WORK TO DO
Reproduce verbatim the portion of the passage on audio and video performance between "Video playing in" and "a Canvas option.", inclusive.

SUPPLIED PASSAGE
Audio and video performance (HTML)
Full-screen video playback is a typical scenario in an immersive user experience. This can be easily achieved by using the video tag and Cascading Style Sheets (CSS) styles. The following is a sample CSS style.
For the best system performance when the video is full-screen, the app should automatically hide all unused web elements, such as the transport controls. Otherwise, this could impact the optimized rendering process. For example, apps can use CSS styles to set the "visibility: hidden" or "display: none" on the transport controls. Alternatively, apps can use CSS z-index to place the video on top of all other elements.
You should avoid using other web elements to make your own letterboxes on the video. This disables some of the optimized rendering enhancements.
When in full-screen playback mode, apps should stop any animation in the background. Timers running in the background could unnecessarily wake up the CPU, even when the animation itself is not visible.
You should avoid the things in the following list.
Video elements with CSS outlines. This forces the video rendering to not use the optimized code path that is implemented in Windows 8.
Video elements rendered through a Canvas. This involves extensive memory copies in the rendering process, which are not desirable in a high-performance playback experience.
Video elements embedded in Scalable Vector Graphics (SVG). This is similar to the Canvas case, and will invoke extensive memory copies that are not desirable in a high-performance playback experience.
Setting the msRealTime property on the video or audio tag to true. This causes the system to enter into a low-latency mode, which is desirable for communication scenarios but is less power-efficient.
Video playing in the background. When an app playing video is put into the background, the app should pause the video unless there is a specific reason for the video to continue playing in the background. This reduces the performance impact on the overall system.
Sometimes there are things you would like to do to the video as part of the presentation, such as flipping the video or zooming into a section of the video. We encourage you to look at the extensions added for the video tag before you choose a Canvas option.

RECORD SET

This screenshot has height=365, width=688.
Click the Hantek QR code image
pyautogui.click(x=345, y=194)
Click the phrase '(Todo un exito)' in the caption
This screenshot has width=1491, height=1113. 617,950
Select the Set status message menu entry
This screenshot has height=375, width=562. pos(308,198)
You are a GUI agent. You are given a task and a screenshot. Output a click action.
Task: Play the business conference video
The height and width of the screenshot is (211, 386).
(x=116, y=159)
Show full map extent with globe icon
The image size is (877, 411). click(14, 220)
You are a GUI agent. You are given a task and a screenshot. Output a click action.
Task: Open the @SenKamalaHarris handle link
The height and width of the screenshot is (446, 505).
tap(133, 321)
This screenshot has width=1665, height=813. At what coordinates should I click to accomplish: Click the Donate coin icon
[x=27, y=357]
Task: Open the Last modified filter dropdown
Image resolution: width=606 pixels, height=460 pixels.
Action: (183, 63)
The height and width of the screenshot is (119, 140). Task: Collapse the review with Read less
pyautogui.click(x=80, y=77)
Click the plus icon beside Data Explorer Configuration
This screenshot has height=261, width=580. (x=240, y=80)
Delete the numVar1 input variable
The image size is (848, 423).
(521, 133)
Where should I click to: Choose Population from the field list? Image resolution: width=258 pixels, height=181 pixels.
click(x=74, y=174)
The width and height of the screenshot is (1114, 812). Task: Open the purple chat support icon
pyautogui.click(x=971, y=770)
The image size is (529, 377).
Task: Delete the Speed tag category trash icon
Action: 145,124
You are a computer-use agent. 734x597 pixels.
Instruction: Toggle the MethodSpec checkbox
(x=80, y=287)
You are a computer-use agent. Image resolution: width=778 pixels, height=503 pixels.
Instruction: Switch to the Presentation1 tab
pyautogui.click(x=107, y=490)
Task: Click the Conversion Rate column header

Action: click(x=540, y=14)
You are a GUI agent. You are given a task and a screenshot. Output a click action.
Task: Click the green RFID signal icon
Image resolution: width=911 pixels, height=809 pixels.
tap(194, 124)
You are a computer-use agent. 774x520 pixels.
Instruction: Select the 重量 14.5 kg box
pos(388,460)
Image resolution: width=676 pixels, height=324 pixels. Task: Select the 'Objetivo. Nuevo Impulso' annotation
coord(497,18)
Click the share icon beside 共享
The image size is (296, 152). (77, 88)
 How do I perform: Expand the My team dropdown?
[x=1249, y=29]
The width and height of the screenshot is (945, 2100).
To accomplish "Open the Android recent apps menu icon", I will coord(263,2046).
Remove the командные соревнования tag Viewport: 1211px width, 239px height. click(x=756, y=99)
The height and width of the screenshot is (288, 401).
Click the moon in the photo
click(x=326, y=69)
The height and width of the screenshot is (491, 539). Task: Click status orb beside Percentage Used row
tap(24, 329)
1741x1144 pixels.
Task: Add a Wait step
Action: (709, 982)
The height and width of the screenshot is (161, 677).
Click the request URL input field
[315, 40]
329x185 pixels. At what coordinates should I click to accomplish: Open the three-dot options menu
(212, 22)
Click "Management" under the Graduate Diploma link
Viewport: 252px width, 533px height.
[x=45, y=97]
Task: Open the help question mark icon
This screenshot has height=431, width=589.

SOLUTION
Video playing in the background. When an app playing video is put into the background, the app should pause the video unless there is a specific reason for the video to continue playing in the background. This reduces the performance impact on the overall system.
Sometimes there are things you would like to do to the video as part of the presentation, such as flipping the video or zooming into a section of the video. We encourage you to look at the extensions added for the video tag before you choose a Canvas option.